# SUPPLIED INFORMATION start
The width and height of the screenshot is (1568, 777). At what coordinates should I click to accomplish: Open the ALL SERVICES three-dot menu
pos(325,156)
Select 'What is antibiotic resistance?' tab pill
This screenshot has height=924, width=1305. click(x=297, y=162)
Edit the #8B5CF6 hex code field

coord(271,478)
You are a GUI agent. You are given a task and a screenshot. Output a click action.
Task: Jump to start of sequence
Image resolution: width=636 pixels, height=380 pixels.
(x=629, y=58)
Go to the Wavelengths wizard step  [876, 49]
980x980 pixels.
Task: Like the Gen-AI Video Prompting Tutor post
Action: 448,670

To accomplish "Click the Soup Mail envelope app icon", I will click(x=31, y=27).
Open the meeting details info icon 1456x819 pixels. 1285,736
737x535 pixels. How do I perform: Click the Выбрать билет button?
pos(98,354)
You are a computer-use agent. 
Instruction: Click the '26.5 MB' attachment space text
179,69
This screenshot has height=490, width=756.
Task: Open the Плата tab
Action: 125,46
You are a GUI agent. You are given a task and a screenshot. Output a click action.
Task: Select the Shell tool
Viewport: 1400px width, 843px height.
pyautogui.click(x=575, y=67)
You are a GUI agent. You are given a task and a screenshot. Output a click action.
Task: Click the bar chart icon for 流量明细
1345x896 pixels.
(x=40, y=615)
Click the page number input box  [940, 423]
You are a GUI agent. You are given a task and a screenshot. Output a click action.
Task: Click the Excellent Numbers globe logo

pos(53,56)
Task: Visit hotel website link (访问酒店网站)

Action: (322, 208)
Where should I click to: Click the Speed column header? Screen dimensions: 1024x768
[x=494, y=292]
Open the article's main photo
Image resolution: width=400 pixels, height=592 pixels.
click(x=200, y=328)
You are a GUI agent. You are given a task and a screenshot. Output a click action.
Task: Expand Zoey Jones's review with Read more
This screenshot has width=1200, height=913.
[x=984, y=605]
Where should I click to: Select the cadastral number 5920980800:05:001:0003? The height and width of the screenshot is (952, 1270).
# SUPPLIED INFORMATION end
— DIRECTION —
Copy out the source records above line for line, with no changes.

— PROBLEM SOLUTION —
The width and height of the screenshot is (1568, 777). At what coordinates should I click to accomplish: Open the ALL SERVICES three-dot menu
pos(325,156)
Select 'What is antibiotic resistance?' tab pill
This screenshot has height=924, width=1305. click(x=297, y=162)
Edit the #8B5CF6 hex code field

coord(271,478)
You are a GUI agent. You are given a task and a screenshot. Output a click action.
Task: Jump to start of sequence
Image resolution: width=636 pixels, height=380 pixels.
(x=629, y=58)
Go to the Wavelengths wizard step  [876, 49]
980x980 pixels.
Task: Like the Gen-AI Video Prompting Tutor post
Action: 448,670

To accomplish "Click the Soup Mail envelope app icon", I will click(x=31, y=27).
Open the meeting details info icon 1456x819 pixels. 1285,736
737x535 pixels. How do I perform: Click the Выбрать билет button?
pos(98,354)
You are a computer-use agent. 
Instruction: Click the '26.5 MB' attachment space text
179,69
This screenshot has height=490, width=756.
Task: Open the Плата tab
Action: 125,46
You are a GUI agent. You are given a task and a screenshot. Output a click action.
Task: Select the Shell tool
Viewport: 1400px width, 843px height.
pyautogui.click(x=575, y=67)
You are a GUI agent. You are given a task and a screenshot. Output a click action.
Task: Click the bar chart icon for 流量明细
1345x896 pixels.
(x=40, y=615)
Click the page number input box  [940, 423]
You are a GUI agent. You are given a task and a screenshot. Output a click action.
Task: Click the Excellent Numbers globe logo

pos(53,56)
Task: Visit hotel website link (访问酒店网站)

Action: (322, 208)
Where should I click to: Click the Speed column header? Screen dimensions: 1024x768
[x=494, y=292]
Open the article's main photo
Image resolution: width=400 pixels, height=592 pixels.
click(x=200, y=328)
You are a GUI agent. You are given a task and a screenshot. Output a click action.
Task: Expand Zoey Jones's review with Read more
This screenshot has width=1200, height=913.
[x=984, y=605]
Where should I click to: Select the cadastral number 5920980800:05:001:0003? The height and width of the screenshot is (952, 1270).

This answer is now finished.